SHORT TASK: Copy out word for word the rows from the line containing "Open Windows Start" down to the line containing "Looking at the screenshot, I should click(79, 641).", including both of those lines.

* Begin PROVIDED INFORMATION *

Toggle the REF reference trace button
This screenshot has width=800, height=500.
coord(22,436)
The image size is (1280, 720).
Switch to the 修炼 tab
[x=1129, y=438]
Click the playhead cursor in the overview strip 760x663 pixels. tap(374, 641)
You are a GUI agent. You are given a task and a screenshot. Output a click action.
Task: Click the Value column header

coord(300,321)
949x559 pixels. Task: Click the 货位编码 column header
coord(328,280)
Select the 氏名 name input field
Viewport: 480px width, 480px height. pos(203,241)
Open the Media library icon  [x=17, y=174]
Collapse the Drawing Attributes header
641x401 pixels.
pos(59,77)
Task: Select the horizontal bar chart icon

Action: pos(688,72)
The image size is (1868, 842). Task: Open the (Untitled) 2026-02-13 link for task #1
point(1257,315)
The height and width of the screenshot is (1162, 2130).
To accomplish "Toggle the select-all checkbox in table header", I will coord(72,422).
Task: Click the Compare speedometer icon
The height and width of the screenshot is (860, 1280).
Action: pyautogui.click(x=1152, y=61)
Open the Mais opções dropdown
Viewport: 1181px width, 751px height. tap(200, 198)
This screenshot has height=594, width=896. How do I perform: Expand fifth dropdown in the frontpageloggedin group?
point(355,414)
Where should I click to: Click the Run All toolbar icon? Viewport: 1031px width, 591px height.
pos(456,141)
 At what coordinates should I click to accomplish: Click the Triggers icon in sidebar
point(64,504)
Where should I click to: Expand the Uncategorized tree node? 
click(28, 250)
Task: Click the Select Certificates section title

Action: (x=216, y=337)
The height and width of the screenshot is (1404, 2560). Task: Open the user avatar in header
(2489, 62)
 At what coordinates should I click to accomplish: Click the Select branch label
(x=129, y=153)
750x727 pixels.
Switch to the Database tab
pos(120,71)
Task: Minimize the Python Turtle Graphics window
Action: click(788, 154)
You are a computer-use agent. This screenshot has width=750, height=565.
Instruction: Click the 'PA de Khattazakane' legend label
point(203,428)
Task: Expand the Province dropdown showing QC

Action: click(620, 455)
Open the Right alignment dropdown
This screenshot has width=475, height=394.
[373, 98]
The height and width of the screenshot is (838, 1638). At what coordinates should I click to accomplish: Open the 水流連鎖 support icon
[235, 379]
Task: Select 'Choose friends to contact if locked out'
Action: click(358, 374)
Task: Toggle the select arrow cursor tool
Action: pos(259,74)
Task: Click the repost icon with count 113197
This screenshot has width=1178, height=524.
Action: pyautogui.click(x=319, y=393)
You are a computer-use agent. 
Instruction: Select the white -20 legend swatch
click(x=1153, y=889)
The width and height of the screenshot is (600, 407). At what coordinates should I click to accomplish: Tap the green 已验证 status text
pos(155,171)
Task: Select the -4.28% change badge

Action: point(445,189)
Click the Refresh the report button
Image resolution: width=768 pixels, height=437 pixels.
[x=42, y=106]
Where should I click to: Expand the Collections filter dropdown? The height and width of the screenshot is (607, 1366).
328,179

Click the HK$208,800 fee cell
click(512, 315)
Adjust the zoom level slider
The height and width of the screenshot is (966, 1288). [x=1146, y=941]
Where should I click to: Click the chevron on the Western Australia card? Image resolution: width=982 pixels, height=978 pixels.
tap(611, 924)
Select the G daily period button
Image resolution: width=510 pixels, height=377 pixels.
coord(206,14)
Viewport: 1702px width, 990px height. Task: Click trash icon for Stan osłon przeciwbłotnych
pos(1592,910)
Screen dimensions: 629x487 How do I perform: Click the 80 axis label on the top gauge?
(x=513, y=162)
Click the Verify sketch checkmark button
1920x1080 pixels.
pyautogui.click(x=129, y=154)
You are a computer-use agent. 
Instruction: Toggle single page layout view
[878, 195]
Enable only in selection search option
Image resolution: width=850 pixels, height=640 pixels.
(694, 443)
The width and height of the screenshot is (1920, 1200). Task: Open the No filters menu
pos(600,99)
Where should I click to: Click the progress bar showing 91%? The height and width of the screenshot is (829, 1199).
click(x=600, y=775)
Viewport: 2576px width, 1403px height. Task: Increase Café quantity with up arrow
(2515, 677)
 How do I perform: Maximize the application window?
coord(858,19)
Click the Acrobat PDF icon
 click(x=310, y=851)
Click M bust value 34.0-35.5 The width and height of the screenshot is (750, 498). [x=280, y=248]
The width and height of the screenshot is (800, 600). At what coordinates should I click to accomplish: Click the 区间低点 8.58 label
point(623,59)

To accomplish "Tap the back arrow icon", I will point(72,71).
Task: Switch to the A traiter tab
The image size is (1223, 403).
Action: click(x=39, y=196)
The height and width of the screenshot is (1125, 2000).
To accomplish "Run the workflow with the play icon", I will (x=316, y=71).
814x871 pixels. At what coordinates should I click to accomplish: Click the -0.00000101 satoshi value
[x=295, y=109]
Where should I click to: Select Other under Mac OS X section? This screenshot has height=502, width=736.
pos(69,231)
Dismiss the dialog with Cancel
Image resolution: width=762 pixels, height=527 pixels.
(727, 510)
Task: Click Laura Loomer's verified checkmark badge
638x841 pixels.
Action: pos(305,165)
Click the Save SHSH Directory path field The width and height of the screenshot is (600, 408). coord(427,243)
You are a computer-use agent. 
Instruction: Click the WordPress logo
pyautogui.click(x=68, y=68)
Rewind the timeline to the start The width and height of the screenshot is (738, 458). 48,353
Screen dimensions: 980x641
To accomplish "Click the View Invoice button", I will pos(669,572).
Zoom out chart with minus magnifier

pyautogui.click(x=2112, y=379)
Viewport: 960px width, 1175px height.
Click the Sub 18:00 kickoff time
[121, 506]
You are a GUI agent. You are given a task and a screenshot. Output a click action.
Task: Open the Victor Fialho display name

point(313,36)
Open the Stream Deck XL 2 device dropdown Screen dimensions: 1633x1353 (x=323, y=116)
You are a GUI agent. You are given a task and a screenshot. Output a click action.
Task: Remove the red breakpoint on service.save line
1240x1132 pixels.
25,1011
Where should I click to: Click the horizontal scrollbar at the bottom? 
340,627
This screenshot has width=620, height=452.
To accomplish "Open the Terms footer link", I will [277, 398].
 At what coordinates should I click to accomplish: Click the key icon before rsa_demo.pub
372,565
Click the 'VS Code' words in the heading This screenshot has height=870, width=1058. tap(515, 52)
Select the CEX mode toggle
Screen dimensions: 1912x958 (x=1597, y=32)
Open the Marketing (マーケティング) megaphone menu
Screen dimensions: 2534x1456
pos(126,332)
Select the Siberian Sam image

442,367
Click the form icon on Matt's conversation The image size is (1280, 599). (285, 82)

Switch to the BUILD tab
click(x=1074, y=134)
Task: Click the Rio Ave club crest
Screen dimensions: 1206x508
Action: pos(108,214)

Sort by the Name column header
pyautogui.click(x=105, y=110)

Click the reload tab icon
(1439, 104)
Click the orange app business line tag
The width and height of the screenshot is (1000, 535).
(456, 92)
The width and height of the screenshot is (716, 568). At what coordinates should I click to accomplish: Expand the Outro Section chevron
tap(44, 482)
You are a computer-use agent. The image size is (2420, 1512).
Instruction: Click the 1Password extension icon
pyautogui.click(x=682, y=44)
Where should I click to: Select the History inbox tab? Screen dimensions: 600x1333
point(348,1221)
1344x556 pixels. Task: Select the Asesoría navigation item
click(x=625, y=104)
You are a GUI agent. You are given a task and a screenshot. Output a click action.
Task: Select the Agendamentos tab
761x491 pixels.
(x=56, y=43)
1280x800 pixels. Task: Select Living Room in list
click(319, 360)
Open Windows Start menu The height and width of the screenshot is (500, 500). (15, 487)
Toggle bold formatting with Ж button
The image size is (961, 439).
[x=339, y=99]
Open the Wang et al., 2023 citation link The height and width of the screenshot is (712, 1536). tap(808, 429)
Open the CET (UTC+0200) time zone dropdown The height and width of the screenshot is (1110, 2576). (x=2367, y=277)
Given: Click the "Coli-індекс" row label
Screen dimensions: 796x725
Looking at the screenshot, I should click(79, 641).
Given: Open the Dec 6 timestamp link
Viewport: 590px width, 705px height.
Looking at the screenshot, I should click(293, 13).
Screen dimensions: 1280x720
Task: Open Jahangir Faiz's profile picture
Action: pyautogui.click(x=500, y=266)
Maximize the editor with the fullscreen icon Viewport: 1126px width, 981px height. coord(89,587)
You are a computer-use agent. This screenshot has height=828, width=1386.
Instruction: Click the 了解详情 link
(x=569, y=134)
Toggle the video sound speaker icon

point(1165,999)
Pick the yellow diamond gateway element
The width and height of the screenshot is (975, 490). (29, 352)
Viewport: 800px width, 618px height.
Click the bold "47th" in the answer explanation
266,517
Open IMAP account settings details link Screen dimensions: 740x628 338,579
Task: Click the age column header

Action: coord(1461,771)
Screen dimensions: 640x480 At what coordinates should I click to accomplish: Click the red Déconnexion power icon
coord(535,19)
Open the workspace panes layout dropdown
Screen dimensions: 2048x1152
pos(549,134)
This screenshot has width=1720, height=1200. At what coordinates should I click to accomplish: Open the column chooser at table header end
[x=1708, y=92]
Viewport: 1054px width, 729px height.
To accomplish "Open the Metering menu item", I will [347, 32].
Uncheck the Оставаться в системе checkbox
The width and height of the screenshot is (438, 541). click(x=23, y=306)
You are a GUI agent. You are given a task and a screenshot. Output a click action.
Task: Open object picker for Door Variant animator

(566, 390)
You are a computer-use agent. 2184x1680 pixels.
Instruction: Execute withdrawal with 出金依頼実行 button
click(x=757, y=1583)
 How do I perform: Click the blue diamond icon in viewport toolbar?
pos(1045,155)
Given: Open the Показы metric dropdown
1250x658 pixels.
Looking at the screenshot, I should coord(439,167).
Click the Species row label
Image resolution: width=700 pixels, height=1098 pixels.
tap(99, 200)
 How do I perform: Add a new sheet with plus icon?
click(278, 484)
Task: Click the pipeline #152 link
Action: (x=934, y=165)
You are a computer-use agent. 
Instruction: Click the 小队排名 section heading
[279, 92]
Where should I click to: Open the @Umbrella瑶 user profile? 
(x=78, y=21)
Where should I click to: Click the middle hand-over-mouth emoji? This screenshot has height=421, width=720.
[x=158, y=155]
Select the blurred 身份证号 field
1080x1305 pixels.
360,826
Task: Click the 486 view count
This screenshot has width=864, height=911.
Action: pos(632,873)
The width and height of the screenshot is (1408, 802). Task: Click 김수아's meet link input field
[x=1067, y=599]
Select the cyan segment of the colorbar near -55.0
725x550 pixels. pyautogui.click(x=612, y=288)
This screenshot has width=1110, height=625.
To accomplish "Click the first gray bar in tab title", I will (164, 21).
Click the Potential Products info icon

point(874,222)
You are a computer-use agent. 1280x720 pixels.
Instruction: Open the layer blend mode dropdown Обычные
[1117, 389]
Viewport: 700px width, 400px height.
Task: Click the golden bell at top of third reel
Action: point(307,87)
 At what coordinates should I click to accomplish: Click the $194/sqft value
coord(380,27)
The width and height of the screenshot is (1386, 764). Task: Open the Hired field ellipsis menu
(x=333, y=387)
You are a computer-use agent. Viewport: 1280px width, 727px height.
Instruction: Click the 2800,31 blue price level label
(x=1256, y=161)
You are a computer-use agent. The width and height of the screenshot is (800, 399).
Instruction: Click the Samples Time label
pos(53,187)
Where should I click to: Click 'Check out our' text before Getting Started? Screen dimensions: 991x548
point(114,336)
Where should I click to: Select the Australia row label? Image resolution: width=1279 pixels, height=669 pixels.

* End PROVIDED INFORMATION *

WORKED ANSWER:
Open Windows Start menu The height and width of the screenshot is (500, 500). (15, 487)
Toggle bold formatting with Ж button
The image size is (961, 439).
[x=339, y=99]
Open the Wang et al., 2023 citation link The height and width of the screenshot is (712, 1536). tap(808, 429)
Open the CET (UTC+0200) time zone dropdown The height and width of the screenshot is (1110, 2576). (x=2367, y=277)
Given: Click the "Coli-індекс" row label
Screen dimensions: 796x725
Looking at the screenshot, I should click(79, 641).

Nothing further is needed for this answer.